#### WORK TASK
All of the entries below are to be copied word for word.

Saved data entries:

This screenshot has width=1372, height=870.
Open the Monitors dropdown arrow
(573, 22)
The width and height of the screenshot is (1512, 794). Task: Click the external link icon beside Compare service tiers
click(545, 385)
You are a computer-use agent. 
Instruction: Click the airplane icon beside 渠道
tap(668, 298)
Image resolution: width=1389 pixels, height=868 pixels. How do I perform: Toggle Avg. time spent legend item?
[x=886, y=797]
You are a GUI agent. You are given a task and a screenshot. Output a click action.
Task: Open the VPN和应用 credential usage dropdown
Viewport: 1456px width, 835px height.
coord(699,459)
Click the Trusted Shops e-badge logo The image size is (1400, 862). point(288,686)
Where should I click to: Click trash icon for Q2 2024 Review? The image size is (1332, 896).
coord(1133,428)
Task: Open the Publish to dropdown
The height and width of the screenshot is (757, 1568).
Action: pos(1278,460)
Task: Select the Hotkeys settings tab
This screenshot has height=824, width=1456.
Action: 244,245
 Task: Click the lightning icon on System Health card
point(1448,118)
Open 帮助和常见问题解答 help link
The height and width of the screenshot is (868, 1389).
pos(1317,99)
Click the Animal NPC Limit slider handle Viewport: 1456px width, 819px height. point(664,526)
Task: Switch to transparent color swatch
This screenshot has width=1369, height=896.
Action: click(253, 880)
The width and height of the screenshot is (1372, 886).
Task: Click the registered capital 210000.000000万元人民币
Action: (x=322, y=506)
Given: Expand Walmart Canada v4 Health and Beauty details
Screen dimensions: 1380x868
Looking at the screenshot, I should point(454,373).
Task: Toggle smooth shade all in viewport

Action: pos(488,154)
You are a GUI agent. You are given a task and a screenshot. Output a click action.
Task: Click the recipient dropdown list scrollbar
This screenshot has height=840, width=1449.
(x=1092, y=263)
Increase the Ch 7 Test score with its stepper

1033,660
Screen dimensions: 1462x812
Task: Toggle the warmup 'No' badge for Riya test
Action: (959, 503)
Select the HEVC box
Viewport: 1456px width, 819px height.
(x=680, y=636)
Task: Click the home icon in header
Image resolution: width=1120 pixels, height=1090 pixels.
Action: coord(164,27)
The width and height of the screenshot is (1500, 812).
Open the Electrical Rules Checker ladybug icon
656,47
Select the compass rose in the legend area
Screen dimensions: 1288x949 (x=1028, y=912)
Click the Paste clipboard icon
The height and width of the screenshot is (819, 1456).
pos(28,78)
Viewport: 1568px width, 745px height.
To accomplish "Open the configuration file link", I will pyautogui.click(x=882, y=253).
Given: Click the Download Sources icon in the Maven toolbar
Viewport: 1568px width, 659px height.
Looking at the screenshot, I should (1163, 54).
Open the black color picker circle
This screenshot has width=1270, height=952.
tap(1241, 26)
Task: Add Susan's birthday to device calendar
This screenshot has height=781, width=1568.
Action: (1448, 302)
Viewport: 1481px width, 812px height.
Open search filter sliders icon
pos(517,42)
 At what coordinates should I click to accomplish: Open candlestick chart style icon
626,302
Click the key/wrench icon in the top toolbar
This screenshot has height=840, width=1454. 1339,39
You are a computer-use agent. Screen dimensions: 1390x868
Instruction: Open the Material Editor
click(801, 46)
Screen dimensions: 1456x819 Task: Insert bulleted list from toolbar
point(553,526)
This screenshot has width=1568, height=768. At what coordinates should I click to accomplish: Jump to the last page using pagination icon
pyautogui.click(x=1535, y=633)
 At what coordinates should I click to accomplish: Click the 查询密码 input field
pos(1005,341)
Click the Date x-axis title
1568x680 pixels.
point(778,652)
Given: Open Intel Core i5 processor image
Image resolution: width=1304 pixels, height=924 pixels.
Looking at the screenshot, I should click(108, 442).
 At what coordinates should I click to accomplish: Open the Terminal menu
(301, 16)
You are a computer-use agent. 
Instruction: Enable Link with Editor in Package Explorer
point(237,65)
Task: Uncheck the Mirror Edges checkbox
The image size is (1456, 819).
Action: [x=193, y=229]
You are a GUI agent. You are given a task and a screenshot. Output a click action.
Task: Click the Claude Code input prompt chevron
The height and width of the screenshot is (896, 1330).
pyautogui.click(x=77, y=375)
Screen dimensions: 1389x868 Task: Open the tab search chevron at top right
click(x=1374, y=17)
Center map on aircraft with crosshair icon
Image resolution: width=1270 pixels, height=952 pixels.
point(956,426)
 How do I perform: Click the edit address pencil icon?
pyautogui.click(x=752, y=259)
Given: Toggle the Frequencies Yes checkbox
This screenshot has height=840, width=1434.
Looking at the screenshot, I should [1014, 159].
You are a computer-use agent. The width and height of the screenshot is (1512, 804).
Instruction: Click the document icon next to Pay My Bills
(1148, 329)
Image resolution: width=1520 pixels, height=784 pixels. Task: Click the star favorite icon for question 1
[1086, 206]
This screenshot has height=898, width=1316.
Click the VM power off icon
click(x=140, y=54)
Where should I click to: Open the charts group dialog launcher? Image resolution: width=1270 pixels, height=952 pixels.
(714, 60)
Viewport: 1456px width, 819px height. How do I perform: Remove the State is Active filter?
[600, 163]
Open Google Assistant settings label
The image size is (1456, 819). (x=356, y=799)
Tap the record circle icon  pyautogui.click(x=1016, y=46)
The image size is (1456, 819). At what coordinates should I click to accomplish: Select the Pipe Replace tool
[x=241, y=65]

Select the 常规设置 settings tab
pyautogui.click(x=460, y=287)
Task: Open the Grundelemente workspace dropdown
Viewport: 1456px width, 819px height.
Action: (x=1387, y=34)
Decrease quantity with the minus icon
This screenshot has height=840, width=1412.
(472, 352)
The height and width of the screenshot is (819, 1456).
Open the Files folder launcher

#### REPLY
This screenshot has width=1372, height=870.
Open the Monitors dropdown arrow
(573, 22)
The width and height of the screenshot is (1512, 794). Task: Click the external link icon beside Compare service tiers
click(545, 385)
You are a computer-use agent. 
Instruction: Click the airplane icon beside 渠道
tap(668, 298)
Image resolution: width=1389 pixels, height=868 pixels. How do I perform: Toggle Avg. time spent legend item?
[x=886, y=797]
You are a GUI agent. You are given a task and a screenshot. Output a click action.
Task: Open the VPN和应用 credential usage dropdown
Viewport: 1456px width, 835px height.
coord(699,459)
Click the Trusted Shops e-badge logo The image size is (1400, 862). point(288,686)
Where should I click to: Click trash icon for Q2 2024 Review? The image size is (1332, 896).
coord(1133,428)
Task: Open the Publish to dropdown
The height and width of the screenshot is (757, 1568).
Action: pos(1278,460)
Task: Select the Hotkeys settings tab
This screenshot has height=824, width=1456.
Action: 244,245
 Task: Click the lightning icon on System Health card
point(1448,118)
Open 帮助和常见问题解答 help link
The height and width of the screenshot is (868, 1389).
pos(1317,99)
Click the Animal NPC Limit slider handle Viewport: 1456px width, 819px height. point(664,526)
Task: Switch to transparent color swatch
This screenshot has width=1369, height=896.
Action: click(253, 880)
The width and height of the screenshot is (1372, 886).
Task: Click the registered capital 210000.000000万元人民币
Action: (x=322, y=506)
Given: Expand Walmart Canada v4 Health and Beauty details
Screen dimensions: 1380x868
Looking at the screenshot, I should point(454,373).
Task: Toggle smooth shade all in viewport

Action: pos(488,154)
You are a GUI agent. You are given a task and a screenshot. Output a click action.
Task: Click the recipient dropdown list scrollbar
This screenshot has height=840, width=1449.
(x=1092, y=263)
Increase the Ch 7 Test score with its stepper

1033,660
Screen dimensions: 1462x812
Task: Toggle the warmup 'No' badge for Riya test
Action: (959, 503)
Select the HEVC box
Viewport: 1456px width, 819px height.
(x=680, y=636)
Task: Click the home icon in header
Image resolution: width=1120 pixels, height=1090 pixels.
Action: coord(164,27)
The width and height of the screenshot is (1500, 812).
Open the Electrical Rules Checker ladybug icon
656,47
Select the compass rose in the legend area
Screen dimensions: 1288x949 (x=1028, y=912)
Click the Paste clipboard icon
The height and width of the screenshot is (819, 1456).
pos(28,78)
Viewport: 1568px width, 745px height.
To accomplish "Open the configuration file link", I will pyautogui.click(x=882, y=253).
Given: Click the Download Sources icon in the Maven toolbar
Viewport: 1568px width, 659px height.
Looking at the screenshot, I should (1163, 54).
Open the black color picker circle
This screenshot has width=1270, height=952.
tap(1241, 26)
Task: Add Susan's birthday to device calendar
This screenshot has height=781, width=1568.
Action: (1448, 302)
Viewport: 1481px width, 812px height.
Open search filter sliders icon
pos(517,42)
 At what coordinates should I click to accomplish: Open candlestick chart style icon
626,302
Click the key/wrench icon in the top toolbar
This screenshot has height=840, width=1454. 1339,39
You are a computer-use agent. Screen dimensions: 1390x868
Instruction: Open the Material Editor
click(801, 46)
Screen dimensions: 1456x819 Task: Insert bulleted list from toolbar
point(553,526)
This screenshot has width=1568, height=768. At what coordinates should I click to accomplish: Jump to the last page using pagination icon
pyautogui.click(x=1535, y=633)
 At what coordinates should I click to accomplish: Click the 查询密码 input field
pos(1005,341)
Click the Date x-axis title
1568x680 pixels.
point(778,652)
Given: Open Intel Core i5 processor image
Image resolution: width=1304 pixels, height=924 pixels.
Looking at the screenshot, I should click(108, 442).
 At what coordinates should I click to accomplish: Open the Terminal menu
(301, 16)
You are a computer-use agent. 
Instruction: Enable Link with Editor in Package Explorer
point(237,65)
Task: Uncheck the Mirror Edges checkbox
The image size is (1456, 819).
Action: [x=193, y=229]
You are a GUI agent. You are given a task and a screenshot. Output a click action.
Task: Click the Claude Code input prompt chevron
The height and width of the screenshot is (896, 1330).
pyautogui.click(x=77, y=375)
Screen dimensions: 1389x868 Task: Open the tab search chevron at top right
click(x=1374, y=17)
Center map on aircraft with crosshair icon
Image resolution: width=1270 pixels, height=952 pixels.
point(956,426)
 How do I perform: Click the edit address pencil icon?
pyautogui.click(x=752, y=259)
Given: Toggle the Frequencies Yes checkbox
This screenshot has height=840, width=1434.
Looking at the screenshot, I should [1014, 159].
You are a computer-use agent. The width and height of the screenshot is (1512, 804).
Instruction: Click the document icon next to Pay My Bills
(1148, 329)
Image resolution: width=1520 pixels, height=784 pixels. Task: Click the star favorite icon for question 1
[1086, 206]
This screenshot has height=898, width=1316.
Click the VM power off icon
click(x=140, y=54)
Where should I click to: Open the charts group dialog launcher? Image resolution: width=1270 pixels, height=952 pixels.
(714, 60)
Viewport: 1456px width, 819px height. How do I perform: Remove the State is Active filter?
[600, 163]
Open Google Assistant settings label
The image size is (1456, 819). (x=356, y=799)
Tap the record circle icon  pyautogui.click(x=1016, y=46)
The image size is (1456, 819). At what coordinates should I click to accomplish: Select the Pipe Replace tool
[x=241, y=65]

Select the 常规设置 settings tab
pyautogui.click(x=460, y=287)
Task: Open the Grundelemente workspace dropdown
Viewport: 1456px width, 819px height.
Action: (x=1387, y=34)
Decrease quantity with the minus icon
This screenshot has height=840, width=1412.
(472, 352)
The height and width of the screenshot is (819, 1456).
Open the Files folder launcher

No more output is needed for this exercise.